Uber may use any change (forced or not) in its tipping policy to justify a further decrease in driver pay.
Incorrect rating of PAX. An Uber PAX that gives me a tip is almost guaranteed a 5-star rating. With in-App tipping, I cannot know which PAX actually tips or not until long after the ride ends and I give my rating. I am too busy (lazy) to later change that rating after checking if that PAX tipped.

The NYC-TLC (New York City Taxi and Limousine Commission), which appears to be the first to successfully force Uber to provide in-App tipping, has politically supported taxi drivers (who hate Uber) for many years. They have promoted this action to screw with Uber and increase tax revenue, not to benefit Uber drivers, who will now be forced to pay taxes to both NYC and State on their tips too.
No change to the "inequality" issue, where two drivers, transporting the same PAX on the same route receive different tips.
If Uber were smart, they would change their policy to adjust to the new political reality. Entourage, instead of discouraging, PAX to tip drivers. That would be a strong argument to prevent Uber from being forced to add in-App tipping nationwide after they do it in NYC.

*Please reply if you still disagree or there are other reasons that I have missed.

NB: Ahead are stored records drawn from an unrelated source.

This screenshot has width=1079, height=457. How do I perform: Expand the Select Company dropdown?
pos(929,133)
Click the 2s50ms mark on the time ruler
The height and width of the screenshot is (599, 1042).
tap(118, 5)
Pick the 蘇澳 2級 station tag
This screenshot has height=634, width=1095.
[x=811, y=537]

Please take the poll, or consider changing your vote, AFTER rethinking your prior position.*


----------



## Lowestformofwit (Sep 2, 2016)

Maven said:


> *Please reply if you still disagree or there are other reasons that I have missed.*


I may have missed it in your excellent list, but I feel that Uber at some stage will probably think that 20%+ (or whatever you're on) of ANY money changing hands via the app belongs to them for providing the rider with such an excellent app.
Maybe not at first, but....


----------



## tohunt4me (Nov 23, 2015)

Cash tips are nice.

I think Drivers are angry because Uber actively discouraged tipping.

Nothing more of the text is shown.